### PROMPT
Your copy should hold exactly the lines from the one containing "Click the Product data Mass field" through the last line of the entries, and no pictures.

☆ ☆ ☆ ☆ ☆ ☆ ☆

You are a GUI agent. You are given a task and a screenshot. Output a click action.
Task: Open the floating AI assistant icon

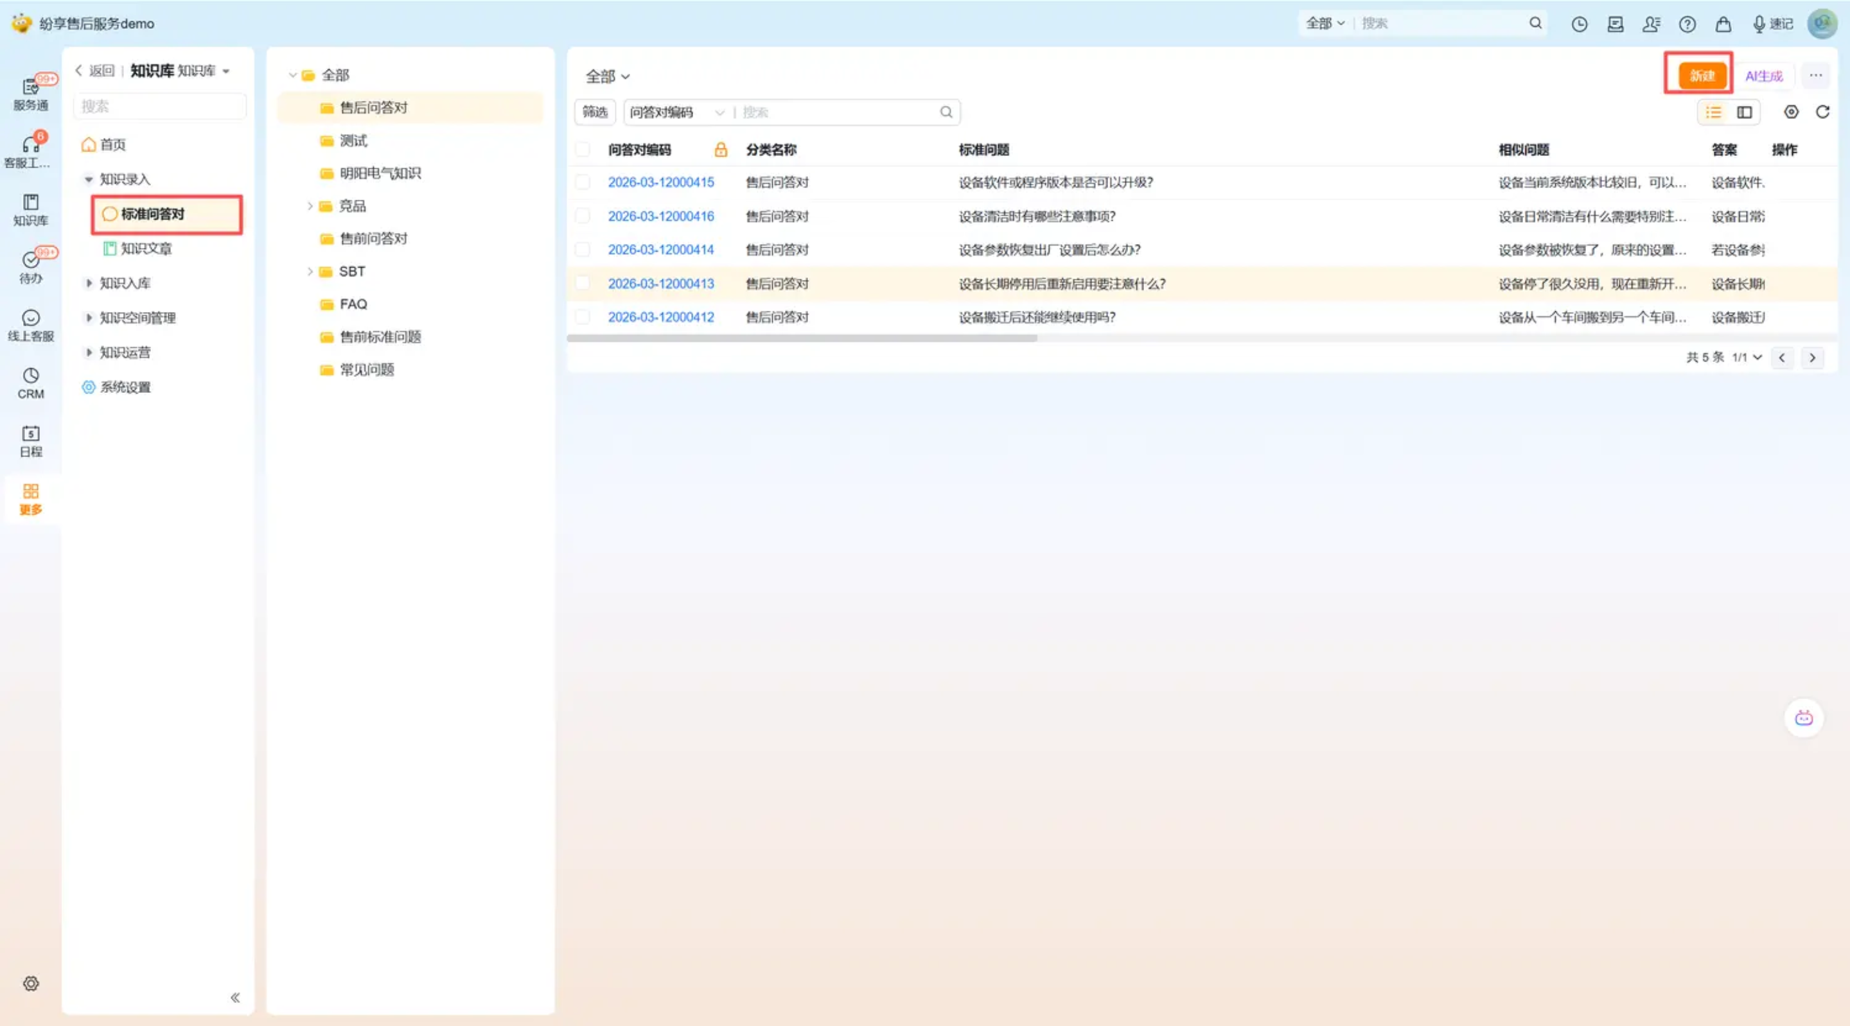1803,717
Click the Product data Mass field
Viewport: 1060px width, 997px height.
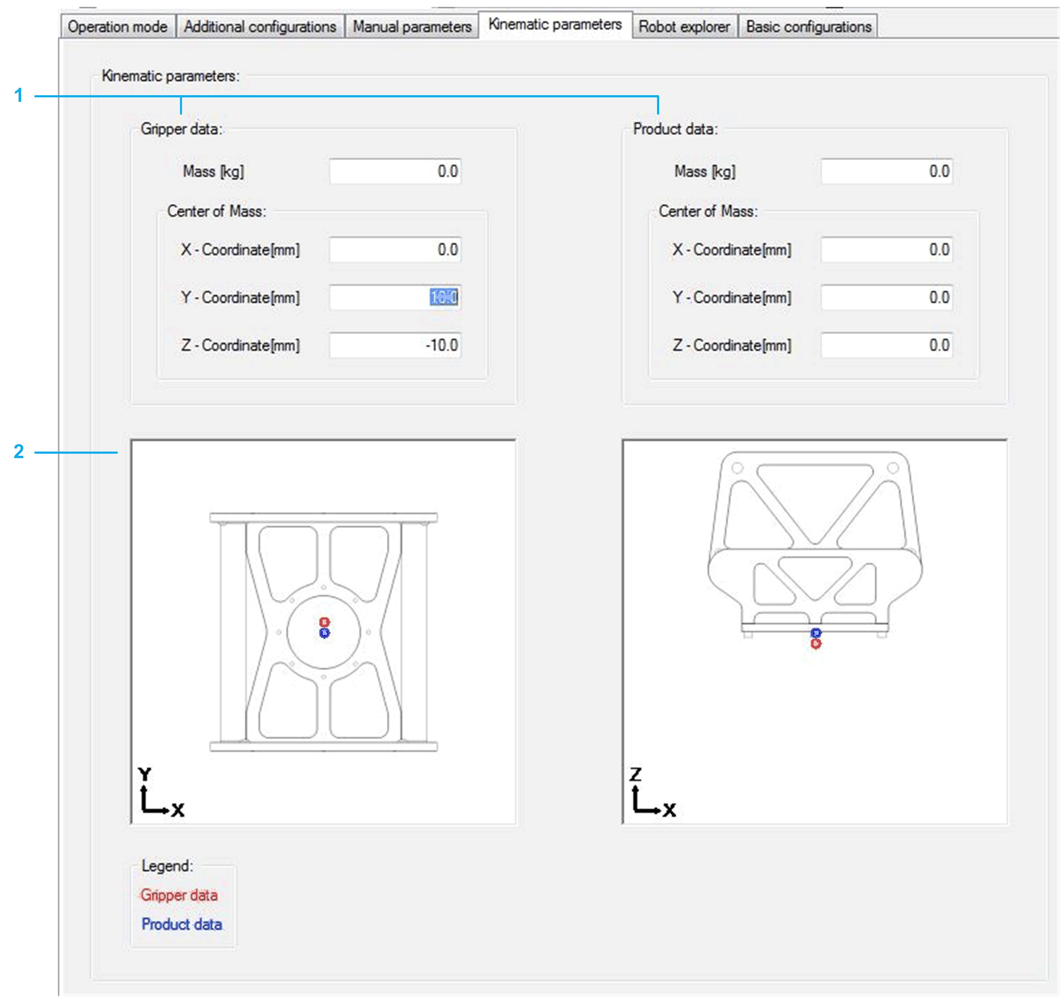pyautogui.click(x=886, y=172)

☆ ☆ ☆ ☆ ☆ ☆ ☆

### TASK ANSWER
Click the Product data Mass field
Viewport: 1060px width, 997px height.
pyautogui.click(x=886, y=172)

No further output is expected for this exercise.